Though remembered today as the giants of the discipline, Boas and his students in their time were dismissed from jobs because of their activism; denied promotion because of their beliefs; harassed by the FBI as the subversives they truly were; and attacked in the press simply for being different. And yet they stood their ground, and because they did, as Charles King writes, “anthropology came into its own on the front lines of the great moral battle of our time… [as it] anticipated and in good measure built the intellectual foundations for the seismic social changes of the last hundred years from women’s suffrage and civil rights to sexual revolution and marriage equality.”

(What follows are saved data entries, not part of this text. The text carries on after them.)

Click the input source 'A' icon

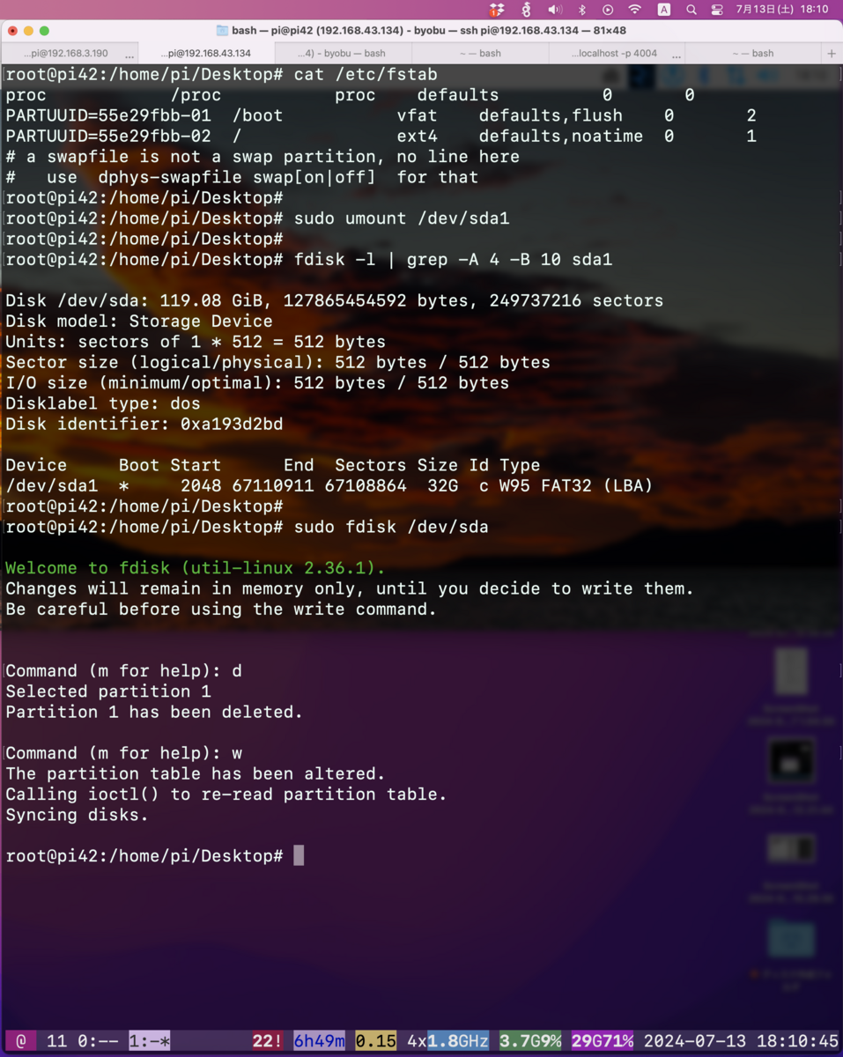664,10
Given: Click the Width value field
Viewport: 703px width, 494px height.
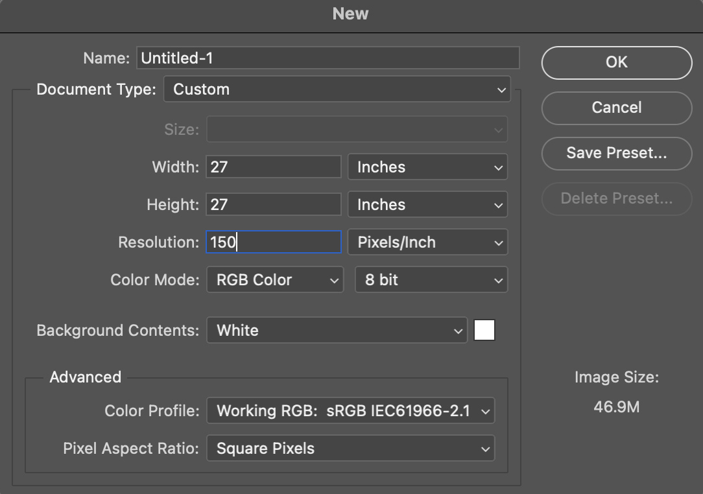Looking at the screenshot, I should (274, 167).
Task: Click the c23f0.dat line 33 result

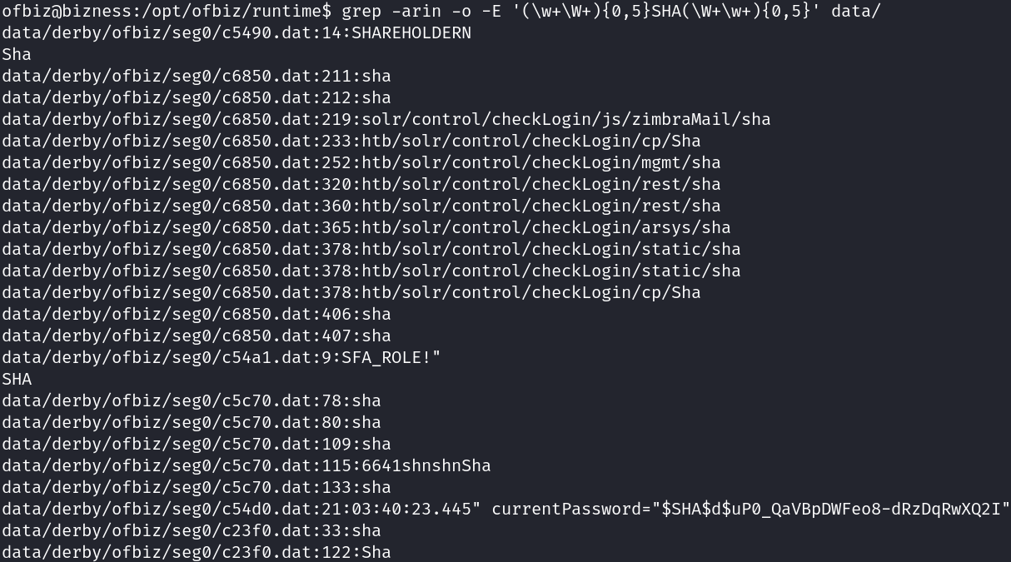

Were Boas to be with us today, his voice would surely resound in the public square, the media, in all the halls of power. He would never sit back in silence as fully half the languages of the world hover on the brink of extinction, implying the loss within a single generation of half of humanity’s intellectual, ecological and spiritual legacy. To those who suggest that indigenous cultures are destined to fade away, he would reply that change and technology pose no threat to culture, but power does. Cultures under threat are neither fragile nor vestigial; in every instance, they are living dynamic peoples being driven out of existence by identifiable forces. If human beings are the agents of cultural loss, he would note, we can surely be facilitators of cultural survival.

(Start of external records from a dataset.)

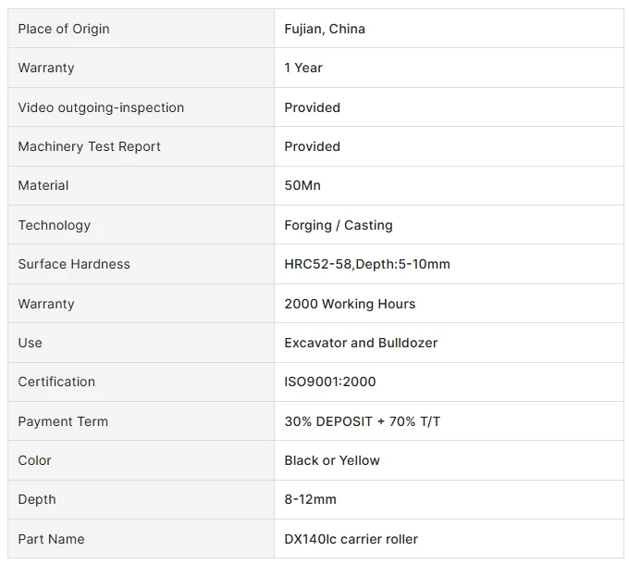The image size is (629, 564).
Task: Select the HRC52-58,Depth:5-10mm value
Action: pyautogui.click(x=367, y=264)
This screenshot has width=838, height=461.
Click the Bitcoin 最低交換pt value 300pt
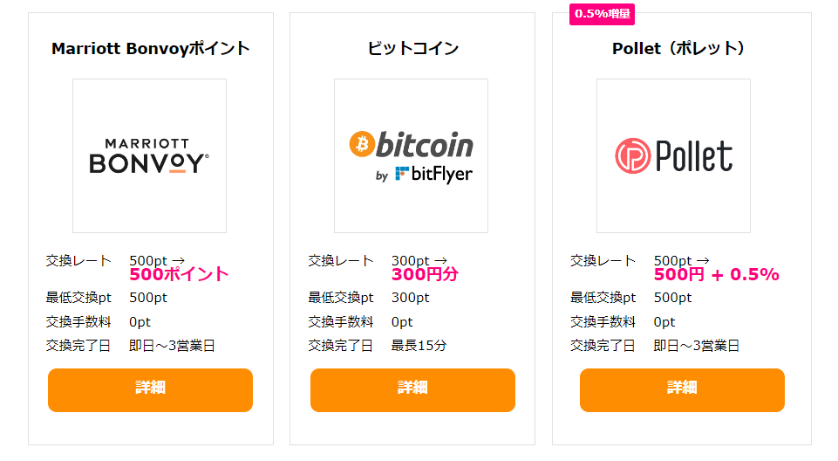411,298
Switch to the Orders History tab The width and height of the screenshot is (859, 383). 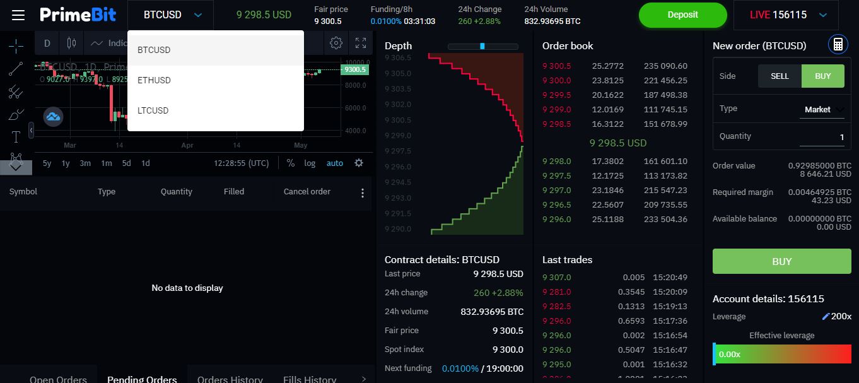[230, 379]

Anthropology matters because it allows us to look beneath the surface of things. The very existence of other ways of being, other ways of thinking, other visions of life itself, puts the lie to those in our own culture who say that we cannot change, as we know we must, the fundamental way in which we inhabit this planet. Anthropology is the antidote to nativism, the enemy of hate, a vaccine of understanding, tolerance and compassion that silences the rhetoric of demagogues, inoculating the world from the likes of the Proud Boys and Donald Trump. As the events of the last months have shown, the struggle long ago championed by Franz Boas is ongoing. Never has the voice of anthropology been more important.
But it must be spoken to be heard. With a million Uighurs in Chinese prison camps, the forests of the Penan in Sarawak laid waste, and the very homeland of the Inuit melting from beneath their lives, contemporary anthropologists must surely do better than indulging doctrinal grievance studies, seminars on intersectionality, the use of pronouns and other multiple expressions of woke orthodoxy if the discipline is to avoid the indictment of actually being the most worthless of undergraduate degrees.